A 1968 Harvard University graduate with a bachelor of arts degree in European Intellectual History, it is no surprise that Koukios is a self-motivated and life-long learner. But why did Koukios sign up for classes and homework, decades after graduating from Harvard?

“I was valedictorian of my high school class at Grand Rapids Central High School (1964),” he said. “School is in my genes, I guess.”

After owning his own software development company for two decades, he and his wife, Ann Marie, adopted three children from Russia.

At the time, Ann Marie, who has a doctorate in Music from the College Conservatory of Music at the University of Cincinnati, was working full time, so Koukios took time off to devote more time to their children’s education.

His eldest son, Alex, was the first to enroll as a high school student at Washtenaw Technical Middle College, a charter school on WCC’s campus. He stayed on at WCC to earn his associate degree in Welding Technology, then transferred to Eastern Michigan University on the 3:1 bachelor degree program.

With just one more year of general education at WCC and a final year at Eastern Michigan, Alex will finish with a bachelor of science degree in Technology Management.

The rest of the family has followed his path to WCC. Koukios’ youngest son George is now studying in the business program at WCC.

Daughter Maria is a 2016 graduate of the Photographic Technologies program at WCC. Having lived in a Russian orphanage until age 5, she required extra tutoring and support throughout her education. Koukios has been at her side, as a mentor and now classmate, taking photography courses together.

This fall, he plans to enroll as an emeritus student at Wayne State University and study journalism, alongside Maria as she transfers into the Bachelor of Fine Arts program at WSU. “It has been a blessing to me to help her get to where she is today,” he said.

The experience of adopting and raising children has reminded Koukios of his love for learning and given him the incentive and opportunity to go back to school.

As an emeritus student, Koukios offers advice to others considering a path to learning for those aged 65 and beyond: “Learn the system of registering for courses before the semester starts to lock in a popular course,” he says. “Audit the course if you don’t want the pressure of grades.”
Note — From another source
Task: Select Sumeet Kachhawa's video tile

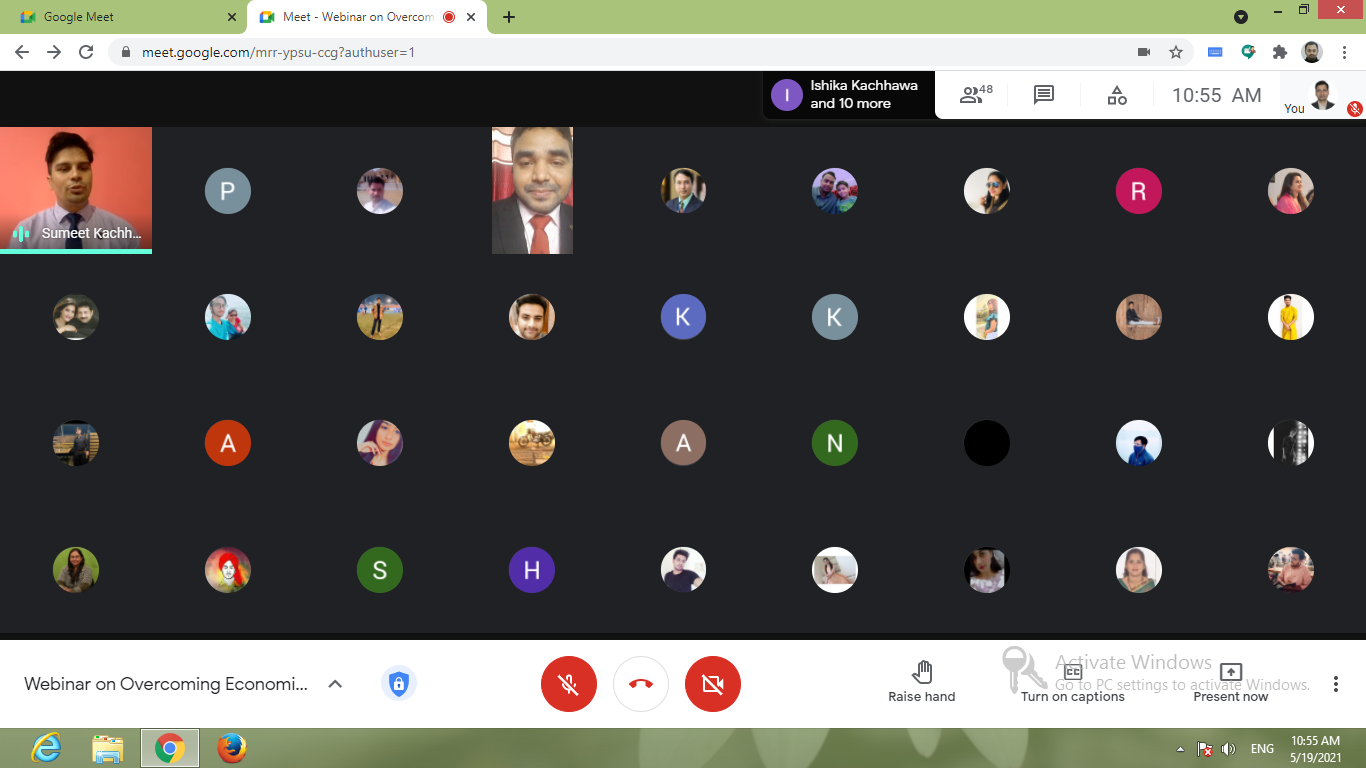Action: (x=76, y=189)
Koukios relishes the freedom of choosing to audit some classes, and committing to others for credit—and a grade. He has a genuine appreciation of returning as a student in one’s later years.

“The courses are so good and the faculty and resources so great at WCC that I am learning an incredible amount. It’s like being young again.”

In the fall of 2015, more than 100 emeritus students enrolled in more than 150 credit and non-credit classes at WCC.